J Infect Dis. 2003 Sep 1;188(5):661-5. doi: 10.1086/377454. Epub 2003 Aug 18.
Structured treatment interruption (STI) may help to alleviate the problems associated with long-term antiretroviral therapy (ART) in human immunodeficiency virus (HIV)-infected patients. We analyzed the role that baseline levels of cytokines in plasma play as markers of a favorable outcome of STI. Two groups of patients were defined: STI responders and STI nonresponders. STI responders showed a higher baseline concentration of interleukin (IL)-15 in plasma than did STI nonresponders and showed lower levels of tumor necrosis factor (TNF)-alpha during STI. No differences were observed in levels of IL-2, IL-7, or interferon-alpha in plasma. Our data show that (1) levels of TNF-alpha in plasma correlate with HIV viremia and (2) monitoring baseline levels of IL-15 in plasma allows for the identification of a favorable outcome of STI.

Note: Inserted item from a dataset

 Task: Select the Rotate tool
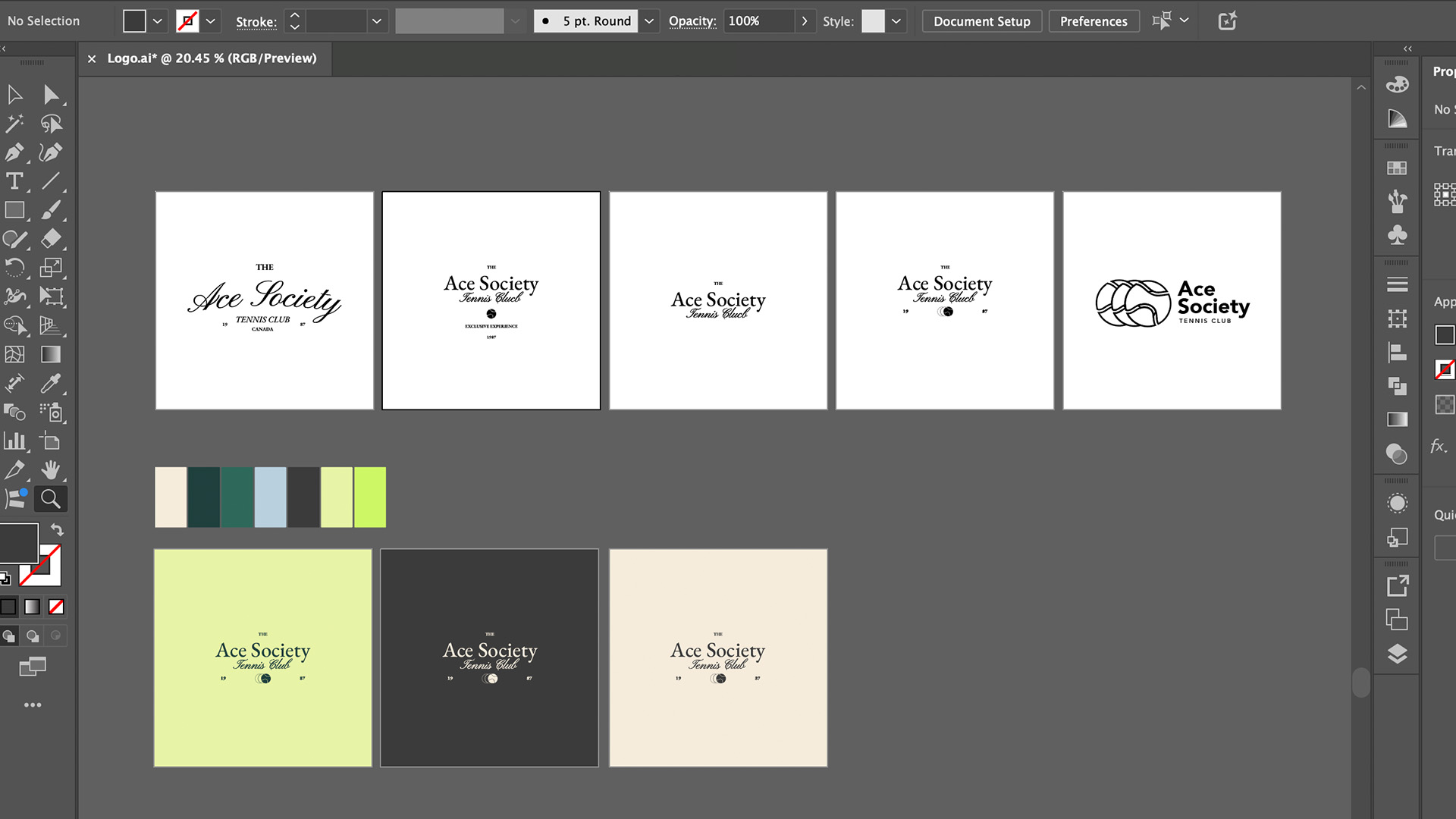tap(14, 268)
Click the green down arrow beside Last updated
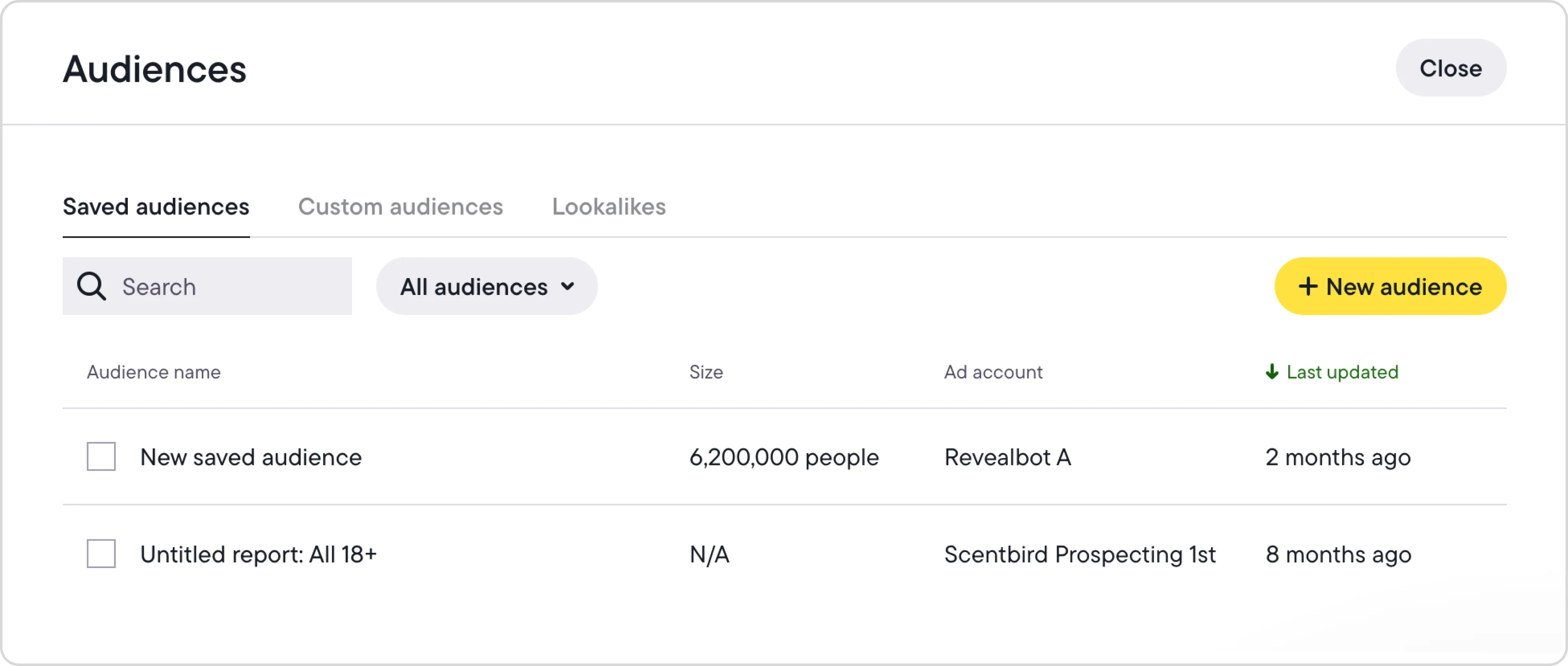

结构化治疗中断(STI)可能有助于缓解人类免疫缺陷病毒(HIV)感染患者长期抗逆转录病毒治疗(ART)相关的问题。我们分析了血浆中细胞因子基线水平作为STI良好结局标志物所起的作用。定义了两组患者:STI反应者和STI无反应者。STI反应者血浆中白细胞介素(IL)-15的基线浓度高于STI无反应者,且在STI期间肿瘤坏死因子(TNF)-α水平较低。血浆中IL-2、IL-7或干扰素-α水平未观察到差异。我们的数据表明:(1)血浆中TNF-α水平与HIV病毒血症相关;(2)监测血浆中IL-15的基线水平有助于识别STI的良好结局。